**Raw data:**
*** Block opens ***
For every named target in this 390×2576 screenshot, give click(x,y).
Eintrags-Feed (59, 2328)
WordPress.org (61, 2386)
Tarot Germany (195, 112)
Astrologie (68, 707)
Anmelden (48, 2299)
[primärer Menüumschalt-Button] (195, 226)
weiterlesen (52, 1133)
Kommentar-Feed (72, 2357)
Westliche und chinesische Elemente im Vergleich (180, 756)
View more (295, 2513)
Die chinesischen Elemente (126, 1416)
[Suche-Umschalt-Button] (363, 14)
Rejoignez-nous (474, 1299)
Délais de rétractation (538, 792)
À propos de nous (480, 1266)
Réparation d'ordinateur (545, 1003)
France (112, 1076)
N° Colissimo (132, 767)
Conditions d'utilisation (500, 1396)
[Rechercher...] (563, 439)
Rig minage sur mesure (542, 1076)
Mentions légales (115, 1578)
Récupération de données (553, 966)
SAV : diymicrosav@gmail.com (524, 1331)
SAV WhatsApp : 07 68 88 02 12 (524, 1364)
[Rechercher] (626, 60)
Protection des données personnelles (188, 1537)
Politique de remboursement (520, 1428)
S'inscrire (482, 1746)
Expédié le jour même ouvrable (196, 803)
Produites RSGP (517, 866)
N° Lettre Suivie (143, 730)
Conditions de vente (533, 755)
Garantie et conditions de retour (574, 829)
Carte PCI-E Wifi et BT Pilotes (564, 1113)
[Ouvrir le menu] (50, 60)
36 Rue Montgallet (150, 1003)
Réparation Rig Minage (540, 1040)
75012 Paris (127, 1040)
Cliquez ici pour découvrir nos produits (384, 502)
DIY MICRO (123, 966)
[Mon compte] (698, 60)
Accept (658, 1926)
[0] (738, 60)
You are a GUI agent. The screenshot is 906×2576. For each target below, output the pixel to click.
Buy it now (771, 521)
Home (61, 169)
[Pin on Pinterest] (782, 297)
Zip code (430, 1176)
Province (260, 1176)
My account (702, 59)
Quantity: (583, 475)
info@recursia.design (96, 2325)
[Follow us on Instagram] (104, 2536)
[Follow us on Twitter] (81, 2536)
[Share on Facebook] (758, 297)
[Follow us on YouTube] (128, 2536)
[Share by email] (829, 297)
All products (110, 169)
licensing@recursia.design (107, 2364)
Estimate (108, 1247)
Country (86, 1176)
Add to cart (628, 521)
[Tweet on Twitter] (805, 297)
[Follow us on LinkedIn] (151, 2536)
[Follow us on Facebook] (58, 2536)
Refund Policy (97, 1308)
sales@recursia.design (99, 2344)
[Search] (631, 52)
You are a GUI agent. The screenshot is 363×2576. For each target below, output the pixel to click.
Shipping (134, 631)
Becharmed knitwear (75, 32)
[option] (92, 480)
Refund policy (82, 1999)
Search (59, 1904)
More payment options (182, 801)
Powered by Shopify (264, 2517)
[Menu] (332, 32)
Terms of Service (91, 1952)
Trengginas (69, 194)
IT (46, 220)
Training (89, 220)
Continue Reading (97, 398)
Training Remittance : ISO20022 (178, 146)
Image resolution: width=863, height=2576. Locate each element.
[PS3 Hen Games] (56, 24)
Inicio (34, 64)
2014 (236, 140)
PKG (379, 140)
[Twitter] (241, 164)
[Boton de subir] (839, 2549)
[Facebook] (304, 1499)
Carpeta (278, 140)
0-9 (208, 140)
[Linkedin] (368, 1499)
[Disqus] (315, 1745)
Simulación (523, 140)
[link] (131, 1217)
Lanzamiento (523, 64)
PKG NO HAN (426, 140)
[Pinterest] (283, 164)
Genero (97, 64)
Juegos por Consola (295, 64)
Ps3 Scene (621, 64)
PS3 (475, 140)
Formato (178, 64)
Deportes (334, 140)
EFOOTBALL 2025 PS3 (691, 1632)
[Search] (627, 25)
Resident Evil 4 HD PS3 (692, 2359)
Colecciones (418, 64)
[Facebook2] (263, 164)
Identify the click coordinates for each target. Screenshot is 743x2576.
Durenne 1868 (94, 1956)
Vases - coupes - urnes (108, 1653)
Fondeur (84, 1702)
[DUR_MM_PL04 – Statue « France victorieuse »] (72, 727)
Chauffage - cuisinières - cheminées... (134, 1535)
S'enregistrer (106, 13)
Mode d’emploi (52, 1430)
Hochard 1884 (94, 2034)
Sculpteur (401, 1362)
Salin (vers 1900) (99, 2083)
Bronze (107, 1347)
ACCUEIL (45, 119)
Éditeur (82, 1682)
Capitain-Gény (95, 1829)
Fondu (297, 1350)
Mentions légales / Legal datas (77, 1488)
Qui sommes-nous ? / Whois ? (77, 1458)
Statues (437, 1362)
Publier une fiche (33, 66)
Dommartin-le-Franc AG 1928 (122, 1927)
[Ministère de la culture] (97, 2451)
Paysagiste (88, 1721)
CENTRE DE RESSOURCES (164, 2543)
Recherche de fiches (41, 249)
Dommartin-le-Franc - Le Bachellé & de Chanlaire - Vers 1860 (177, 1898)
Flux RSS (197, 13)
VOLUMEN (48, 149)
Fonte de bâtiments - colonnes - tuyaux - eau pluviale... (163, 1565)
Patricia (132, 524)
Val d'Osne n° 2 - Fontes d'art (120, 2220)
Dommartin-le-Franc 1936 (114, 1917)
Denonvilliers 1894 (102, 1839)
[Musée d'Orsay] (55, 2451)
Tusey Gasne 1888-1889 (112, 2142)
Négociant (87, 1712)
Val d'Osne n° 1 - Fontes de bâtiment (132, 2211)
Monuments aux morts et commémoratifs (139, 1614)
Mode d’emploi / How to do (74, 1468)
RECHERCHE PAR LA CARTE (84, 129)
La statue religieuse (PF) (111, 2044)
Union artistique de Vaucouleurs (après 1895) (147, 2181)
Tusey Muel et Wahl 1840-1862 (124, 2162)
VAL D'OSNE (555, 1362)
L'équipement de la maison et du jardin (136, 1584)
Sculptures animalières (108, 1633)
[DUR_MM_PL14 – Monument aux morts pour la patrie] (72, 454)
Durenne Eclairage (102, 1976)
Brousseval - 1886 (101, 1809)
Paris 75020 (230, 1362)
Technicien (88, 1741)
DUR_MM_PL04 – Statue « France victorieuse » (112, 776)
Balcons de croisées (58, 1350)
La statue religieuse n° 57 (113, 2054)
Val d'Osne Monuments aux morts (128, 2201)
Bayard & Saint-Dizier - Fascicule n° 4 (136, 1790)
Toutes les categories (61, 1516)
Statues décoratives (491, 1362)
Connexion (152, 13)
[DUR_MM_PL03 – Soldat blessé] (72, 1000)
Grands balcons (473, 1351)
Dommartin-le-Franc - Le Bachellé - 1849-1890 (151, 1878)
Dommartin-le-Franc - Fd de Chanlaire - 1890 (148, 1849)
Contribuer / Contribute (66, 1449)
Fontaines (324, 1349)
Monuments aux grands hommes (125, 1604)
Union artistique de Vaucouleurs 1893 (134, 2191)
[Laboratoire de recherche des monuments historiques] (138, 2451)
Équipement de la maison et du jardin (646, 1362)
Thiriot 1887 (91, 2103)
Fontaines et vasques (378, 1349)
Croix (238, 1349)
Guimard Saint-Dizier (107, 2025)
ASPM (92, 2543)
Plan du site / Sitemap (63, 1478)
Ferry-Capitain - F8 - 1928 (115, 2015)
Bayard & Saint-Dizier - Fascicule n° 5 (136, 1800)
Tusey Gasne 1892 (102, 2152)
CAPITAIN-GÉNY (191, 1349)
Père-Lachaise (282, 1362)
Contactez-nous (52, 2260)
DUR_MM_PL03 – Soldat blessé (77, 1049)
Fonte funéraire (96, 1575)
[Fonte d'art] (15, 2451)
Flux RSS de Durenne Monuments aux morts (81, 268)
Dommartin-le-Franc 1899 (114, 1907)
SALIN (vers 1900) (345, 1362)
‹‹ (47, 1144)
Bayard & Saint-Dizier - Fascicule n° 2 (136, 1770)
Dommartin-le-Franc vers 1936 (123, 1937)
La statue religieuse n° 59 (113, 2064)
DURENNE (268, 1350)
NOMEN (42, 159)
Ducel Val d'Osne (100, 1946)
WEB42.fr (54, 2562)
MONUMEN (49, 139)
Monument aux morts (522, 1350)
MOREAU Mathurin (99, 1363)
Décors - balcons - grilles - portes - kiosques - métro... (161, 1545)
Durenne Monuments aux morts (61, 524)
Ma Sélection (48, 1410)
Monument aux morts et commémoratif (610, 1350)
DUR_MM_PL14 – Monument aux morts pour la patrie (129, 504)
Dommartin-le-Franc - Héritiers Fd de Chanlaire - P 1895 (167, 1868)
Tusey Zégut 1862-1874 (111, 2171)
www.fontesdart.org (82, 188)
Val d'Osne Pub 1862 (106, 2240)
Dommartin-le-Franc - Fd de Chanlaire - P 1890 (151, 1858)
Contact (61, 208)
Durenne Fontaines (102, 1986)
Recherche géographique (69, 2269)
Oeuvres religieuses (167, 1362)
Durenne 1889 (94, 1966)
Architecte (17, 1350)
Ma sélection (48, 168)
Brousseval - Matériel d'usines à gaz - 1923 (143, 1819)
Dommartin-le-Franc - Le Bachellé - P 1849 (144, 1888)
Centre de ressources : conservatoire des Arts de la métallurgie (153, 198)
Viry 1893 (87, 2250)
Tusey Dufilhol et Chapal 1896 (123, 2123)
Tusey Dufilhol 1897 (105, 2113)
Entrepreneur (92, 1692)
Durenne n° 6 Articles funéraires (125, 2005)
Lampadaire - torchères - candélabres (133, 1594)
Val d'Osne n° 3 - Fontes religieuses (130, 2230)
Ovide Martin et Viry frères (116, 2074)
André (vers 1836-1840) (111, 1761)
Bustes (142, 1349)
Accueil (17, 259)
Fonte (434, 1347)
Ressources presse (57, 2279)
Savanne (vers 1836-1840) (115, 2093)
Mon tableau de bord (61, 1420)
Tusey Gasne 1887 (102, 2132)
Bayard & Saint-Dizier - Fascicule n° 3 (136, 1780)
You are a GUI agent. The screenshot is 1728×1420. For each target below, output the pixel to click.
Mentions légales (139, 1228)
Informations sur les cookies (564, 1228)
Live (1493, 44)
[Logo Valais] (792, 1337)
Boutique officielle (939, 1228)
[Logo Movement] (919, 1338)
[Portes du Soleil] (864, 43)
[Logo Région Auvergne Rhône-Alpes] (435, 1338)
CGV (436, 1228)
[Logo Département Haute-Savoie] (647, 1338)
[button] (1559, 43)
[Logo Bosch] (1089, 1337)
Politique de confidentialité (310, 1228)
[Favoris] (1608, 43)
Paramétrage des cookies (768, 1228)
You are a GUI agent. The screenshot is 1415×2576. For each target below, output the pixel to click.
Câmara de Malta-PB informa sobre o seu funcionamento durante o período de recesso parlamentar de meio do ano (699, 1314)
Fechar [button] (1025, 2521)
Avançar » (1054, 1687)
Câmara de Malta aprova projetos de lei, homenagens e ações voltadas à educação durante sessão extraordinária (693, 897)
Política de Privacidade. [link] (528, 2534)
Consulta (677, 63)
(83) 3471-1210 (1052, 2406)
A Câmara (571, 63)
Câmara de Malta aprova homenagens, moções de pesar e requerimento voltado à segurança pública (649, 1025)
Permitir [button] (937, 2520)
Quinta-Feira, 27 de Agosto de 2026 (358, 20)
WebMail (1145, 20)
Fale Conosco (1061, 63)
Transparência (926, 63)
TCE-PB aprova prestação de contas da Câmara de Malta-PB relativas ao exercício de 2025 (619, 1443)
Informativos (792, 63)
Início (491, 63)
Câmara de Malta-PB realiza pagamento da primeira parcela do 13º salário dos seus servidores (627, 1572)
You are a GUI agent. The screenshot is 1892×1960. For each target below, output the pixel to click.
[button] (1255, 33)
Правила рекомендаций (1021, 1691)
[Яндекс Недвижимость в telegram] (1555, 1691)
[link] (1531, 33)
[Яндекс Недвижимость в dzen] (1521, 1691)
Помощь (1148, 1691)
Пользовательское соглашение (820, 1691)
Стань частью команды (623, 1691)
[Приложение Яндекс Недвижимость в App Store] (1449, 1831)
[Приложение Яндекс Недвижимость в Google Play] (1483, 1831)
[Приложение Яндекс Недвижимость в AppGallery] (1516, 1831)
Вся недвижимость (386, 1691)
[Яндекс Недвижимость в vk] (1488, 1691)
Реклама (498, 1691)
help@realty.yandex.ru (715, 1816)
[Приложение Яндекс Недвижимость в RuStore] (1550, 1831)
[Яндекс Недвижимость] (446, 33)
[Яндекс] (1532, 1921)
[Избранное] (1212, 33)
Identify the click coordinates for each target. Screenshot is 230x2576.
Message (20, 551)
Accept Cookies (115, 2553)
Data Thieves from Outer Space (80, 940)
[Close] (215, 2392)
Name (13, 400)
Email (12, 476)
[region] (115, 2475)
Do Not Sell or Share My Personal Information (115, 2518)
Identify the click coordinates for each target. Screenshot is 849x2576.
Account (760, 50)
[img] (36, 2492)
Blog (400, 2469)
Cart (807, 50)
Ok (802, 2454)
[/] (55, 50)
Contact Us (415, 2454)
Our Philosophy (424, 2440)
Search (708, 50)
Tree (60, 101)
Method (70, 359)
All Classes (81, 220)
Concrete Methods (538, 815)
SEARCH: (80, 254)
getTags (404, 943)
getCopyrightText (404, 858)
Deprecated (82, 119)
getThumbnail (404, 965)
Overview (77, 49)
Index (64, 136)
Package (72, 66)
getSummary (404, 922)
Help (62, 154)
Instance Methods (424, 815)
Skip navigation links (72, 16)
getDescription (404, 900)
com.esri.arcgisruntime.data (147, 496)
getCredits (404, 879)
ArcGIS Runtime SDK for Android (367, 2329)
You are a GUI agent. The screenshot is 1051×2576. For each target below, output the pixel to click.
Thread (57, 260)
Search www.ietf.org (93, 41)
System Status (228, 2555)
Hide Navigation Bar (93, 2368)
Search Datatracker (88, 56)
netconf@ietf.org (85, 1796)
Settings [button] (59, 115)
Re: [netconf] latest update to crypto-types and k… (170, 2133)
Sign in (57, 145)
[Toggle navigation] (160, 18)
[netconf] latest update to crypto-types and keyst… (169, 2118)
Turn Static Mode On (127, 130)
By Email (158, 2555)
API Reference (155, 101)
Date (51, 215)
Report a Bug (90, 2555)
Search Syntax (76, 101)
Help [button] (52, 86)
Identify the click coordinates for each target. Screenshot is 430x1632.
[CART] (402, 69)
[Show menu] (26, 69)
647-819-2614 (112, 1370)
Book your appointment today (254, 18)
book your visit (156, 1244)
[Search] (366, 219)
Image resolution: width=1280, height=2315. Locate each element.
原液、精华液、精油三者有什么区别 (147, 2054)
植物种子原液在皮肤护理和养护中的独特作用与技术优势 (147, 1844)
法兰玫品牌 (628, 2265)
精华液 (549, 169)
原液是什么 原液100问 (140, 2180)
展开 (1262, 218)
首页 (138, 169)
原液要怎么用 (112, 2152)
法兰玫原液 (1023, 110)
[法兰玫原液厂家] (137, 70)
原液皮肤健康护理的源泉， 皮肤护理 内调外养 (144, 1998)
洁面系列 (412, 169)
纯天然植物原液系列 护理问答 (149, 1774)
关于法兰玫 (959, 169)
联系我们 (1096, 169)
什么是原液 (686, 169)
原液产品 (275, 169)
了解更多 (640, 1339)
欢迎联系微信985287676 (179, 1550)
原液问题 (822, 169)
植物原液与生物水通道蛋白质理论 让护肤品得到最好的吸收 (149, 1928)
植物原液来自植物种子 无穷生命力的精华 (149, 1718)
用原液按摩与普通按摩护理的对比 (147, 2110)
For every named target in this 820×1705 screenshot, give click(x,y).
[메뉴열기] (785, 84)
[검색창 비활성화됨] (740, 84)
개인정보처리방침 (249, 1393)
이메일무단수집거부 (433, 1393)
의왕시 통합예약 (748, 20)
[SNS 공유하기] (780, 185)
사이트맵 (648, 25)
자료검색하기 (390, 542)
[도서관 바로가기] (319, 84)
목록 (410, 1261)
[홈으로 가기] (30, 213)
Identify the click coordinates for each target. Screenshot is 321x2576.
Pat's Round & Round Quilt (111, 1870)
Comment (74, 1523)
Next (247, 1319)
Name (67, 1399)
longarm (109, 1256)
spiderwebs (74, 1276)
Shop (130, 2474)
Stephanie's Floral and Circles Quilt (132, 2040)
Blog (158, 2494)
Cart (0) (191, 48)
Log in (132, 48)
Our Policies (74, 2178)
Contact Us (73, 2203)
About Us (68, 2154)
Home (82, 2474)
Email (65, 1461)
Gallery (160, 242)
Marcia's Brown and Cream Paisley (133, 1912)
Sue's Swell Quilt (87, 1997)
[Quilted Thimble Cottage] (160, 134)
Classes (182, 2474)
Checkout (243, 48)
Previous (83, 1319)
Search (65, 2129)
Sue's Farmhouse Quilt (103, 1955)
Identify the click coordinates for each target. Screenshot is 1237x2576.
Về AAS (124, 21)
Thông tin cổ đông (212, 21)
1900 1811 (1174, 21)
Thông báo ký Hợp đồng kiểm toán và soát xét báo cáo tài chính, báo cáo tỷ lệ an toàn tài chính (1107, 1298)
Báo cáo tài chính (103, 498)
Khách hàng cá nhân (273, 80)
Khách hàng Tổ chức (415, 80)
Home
*** Block closes ***
**What the task asks:** Write out the listing exactly from its first line to the line containing "[Ouvrir le menu] (50, 60)". Both of those lines belong in the answer.

**Task answer:**
For every named target in this 390×2576 screenshot, give click(x,y).
Eintrags-Feed (59, 2328)
WordPress.org (61, 2386)
Tarot Germany (195, 112)
Astrologie (68, 707)
Anmelden (48, 2299)
[primärer Menüumschalt-Button] (195, 226)
weiterlesen (52, 1133)
Kommentar-Feed (72, 2357)
Westliche und chinesische Elemente im Vergleich (180, 756)
View more (295, 2513)
Die chinesischen Elemente (126, 1416)
[Suche-Umschalt-Button] (363, 14)
Rejoignez-nous (474, 1299)
Délais de rétractation (538, 792)
À propos de nous (480, 1266)
Réparation d'ordinateur (545, 1003)
France (112, 1076)
N° Colissimo (132, 767)
Conditions d'utilisation (500, 1396)
[Rechercher...] (563, 439)
Rig minage sur mesure (542, 1076)
Mentions légales (115, 1578)
Récupération de données (553, 966)
SAV : diymicrosav@gmail.com (524, 1331)
SAV WhatsApp : 07 68 88 02 12 (524, 1364)
[Rechercher] (626, 60)
Protection des données personnelles (188, 1537)
Politique de remboursement (520, 1428)
S'inscrire (482, 1746)
Expédié le jour même ouvrable (196, 803)
Produites RSGP (517, 866)
N° Lettre Suivie (143, 730)
Conditions de vente (533, 755)
Garantie et conditions de retour (574, 829)
Carte PCI-E Wifi et BT Pilotes (564, 1113)
[Ouvrir le menu] (50, 60)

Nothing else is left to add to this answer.